As bad as that was, I think this second situation was worse, if only because it occurred with a "professional". Parke and I went to see a grief counselor, with my hope that she could provide us with guidance and better ways to cope. What she did was talk for the full hour about how life was really about loss... how she in fact had lost two husbands, a father, and a girl she went to college with...how her daughter has also lost a child but that she (the trained grief counselor) had been too sad to go to her daughter...and then just when I thought I could not be any more depressed she ended the session by sticking her iphone in our faces so that we could watch a two minute video of her happy healthy baby granddaughter squealing and laughing...just in case we did not realize what we had lost, I guess. Then she charged us one hundred dollars and asked when we would be back. Needless to say, we won't.

I realize I am a little on edge right now, and probably a lot more sensitive than I will ever be again. And I know these people probably meant well. But honestly folks...

So, that is my vent for the day.

Wednesday, December 8, 2010

Don't you know I like my life that way...
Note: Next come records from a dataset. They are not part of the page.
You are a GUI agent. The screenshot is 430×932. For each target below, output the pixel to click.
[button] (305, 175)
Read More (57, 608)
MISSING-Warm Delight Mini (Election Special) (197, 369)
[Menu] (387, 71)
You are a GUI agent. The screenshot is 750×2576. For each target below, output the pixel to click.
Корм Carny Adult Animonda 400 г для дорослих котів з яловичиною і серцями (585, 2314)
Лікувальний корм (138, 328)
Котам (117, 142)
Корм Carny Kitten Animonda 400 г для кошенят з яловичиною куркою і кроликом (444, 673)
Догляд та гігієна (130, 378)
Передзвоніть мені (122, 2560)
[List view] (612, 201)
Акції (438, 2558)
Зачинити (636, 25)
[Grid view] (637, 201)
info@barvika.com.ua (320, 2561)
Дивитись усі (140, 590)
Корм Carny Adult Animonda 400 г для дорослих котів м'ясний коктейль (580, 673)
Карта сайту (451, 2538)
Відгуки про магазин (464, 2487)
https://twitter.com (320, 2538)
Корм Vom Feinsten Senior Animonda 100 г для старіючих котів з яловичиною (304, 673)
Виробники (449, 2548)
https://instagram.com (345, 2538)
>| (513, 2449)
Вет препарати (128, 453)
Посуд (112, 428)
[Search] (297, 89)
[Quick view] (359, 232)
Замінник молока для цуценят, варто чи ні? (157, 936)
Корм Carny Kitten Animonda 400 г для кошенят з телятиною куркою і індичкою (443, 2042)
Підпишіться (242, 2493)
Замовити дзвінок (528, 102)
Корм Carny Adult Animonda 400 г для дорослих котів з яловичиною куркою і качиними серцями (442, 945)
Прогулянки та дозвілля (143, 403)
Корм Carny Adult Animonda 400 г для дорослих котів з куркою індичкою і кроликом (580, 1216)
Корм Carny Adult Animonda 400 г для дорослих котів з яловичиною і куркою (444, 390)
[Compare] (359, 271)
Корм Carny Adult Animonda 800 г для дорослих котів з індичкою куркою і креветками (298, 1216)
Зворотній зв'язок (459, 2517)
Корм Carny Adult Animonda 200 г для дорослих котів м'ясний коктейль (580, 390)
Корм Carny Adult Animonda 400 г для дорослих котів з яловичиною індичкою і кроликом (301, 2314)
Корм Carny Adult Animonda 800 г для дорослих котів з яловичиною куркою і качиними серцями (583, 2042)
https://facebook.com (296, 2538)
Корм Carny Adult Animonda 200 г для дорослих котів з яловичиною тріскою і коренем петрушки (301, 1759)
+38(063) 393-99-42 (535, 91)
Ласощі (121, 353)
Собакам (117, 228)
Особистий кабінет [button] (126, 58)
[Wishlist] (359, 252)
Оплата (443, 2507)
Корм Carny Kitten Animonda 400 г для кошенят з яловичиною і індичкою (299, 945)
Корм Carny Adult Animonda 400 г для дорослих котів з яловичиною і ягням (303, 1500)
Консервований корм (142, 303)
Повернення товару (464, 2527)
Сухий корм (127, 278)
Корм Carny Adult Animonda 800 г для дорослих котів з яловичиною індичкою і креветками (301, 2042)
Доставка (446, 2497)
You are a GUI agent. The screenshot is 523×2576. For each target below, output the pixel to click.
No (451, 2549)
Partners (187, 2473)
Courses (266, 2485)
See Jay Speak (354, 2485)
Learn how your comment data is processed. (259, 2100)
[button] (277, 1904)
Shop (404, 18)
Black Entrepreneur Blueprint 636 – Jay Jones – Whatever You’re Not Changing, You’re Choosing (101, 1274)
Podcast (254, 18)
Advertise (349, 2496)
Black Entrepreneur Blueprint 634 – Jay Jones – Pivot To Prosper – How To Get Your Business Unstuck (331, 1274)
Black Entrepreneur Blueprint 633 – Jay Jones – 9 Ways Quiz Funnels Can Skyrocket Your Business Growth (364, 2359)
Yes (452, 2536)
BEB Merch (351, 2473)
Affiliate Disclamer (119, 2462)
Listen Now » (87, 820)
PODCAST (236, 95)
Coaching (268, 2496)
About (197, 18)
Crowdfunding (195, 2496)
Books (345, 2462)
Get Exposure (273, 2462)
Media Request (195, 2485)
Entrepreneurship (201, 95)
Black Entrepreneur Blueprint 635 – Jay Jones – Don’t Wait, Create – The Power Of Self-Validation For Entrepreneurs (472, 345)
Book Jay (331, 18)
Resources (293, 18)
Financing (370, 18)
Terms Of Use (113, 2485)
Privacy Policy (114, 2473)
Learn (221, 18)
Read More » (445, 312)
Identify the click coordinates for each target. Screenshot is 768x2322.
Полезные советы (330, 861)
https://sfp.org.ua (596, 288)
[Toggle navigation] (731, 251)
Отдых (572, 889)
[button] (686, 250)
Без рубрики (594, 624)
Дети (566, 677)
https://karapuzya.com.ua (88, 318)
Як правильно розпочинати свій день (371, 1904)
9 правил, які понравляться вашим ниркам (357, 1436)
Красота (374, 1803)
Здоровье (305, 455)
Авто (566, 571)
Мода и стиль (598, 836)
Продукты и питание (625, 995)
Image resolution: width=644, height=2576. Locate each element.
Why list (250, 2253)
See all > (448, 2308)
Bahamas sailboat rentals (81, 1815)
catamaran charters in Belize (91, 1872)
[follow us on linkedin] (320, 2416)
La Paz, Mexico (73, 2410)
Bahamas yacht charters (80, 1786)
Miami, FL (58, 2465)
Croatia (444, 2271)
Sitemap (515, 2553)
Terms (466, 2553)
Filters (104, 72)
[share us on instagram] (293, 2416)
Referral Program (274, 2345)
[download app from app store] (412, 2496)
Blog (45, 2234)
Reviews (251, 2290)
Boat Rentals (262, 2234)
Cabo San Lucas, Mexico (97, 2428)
You will probably think I am crazy after reading this post, but as Pat Green says, if this is crazy then I like my life that way.
My mother-in-law was kind enough to get us fuel for our gas fire as an anniversary gift. The "gas guy" came by yesterday to fill the tank while I was not there...by the time I did get there the house smelled strongly of gas. I figured blowing up the house at this point would be the last straw for a lot of people, so I called the company.
They were little to no help, had me running around turning on and off gas and finally asking me to re-light the pilot light to the darn fire. I am not mechanically inclined under the best of circumstances and I can barely get myself dressed right now so you can imagine how thrilled I was to be playing with fire.
So there I sat, my big head directly in the fireplace, mashing every button in sight trying to get this alleged pilot light to do its thing while the whole place still smelled terrible, no clue whether I was making things better or worse.
I lost it. I screamed and yelled and shook my fist at God, let Him know I could not handle ONE MORE THING.
And the fire came on.
And then I heard very clearly, "you will have another baby."
And then I cried some more.

So...I realize that makes me sound crazy and I don't care. If it takes me melting down (no pun intended) over a fireplace in North Charleston, SC to feel God again then so be it. I know that I will have so many more days of breaking down and crying my eyes out, but I also now know that we are going to be okay. That's my kind of crazy.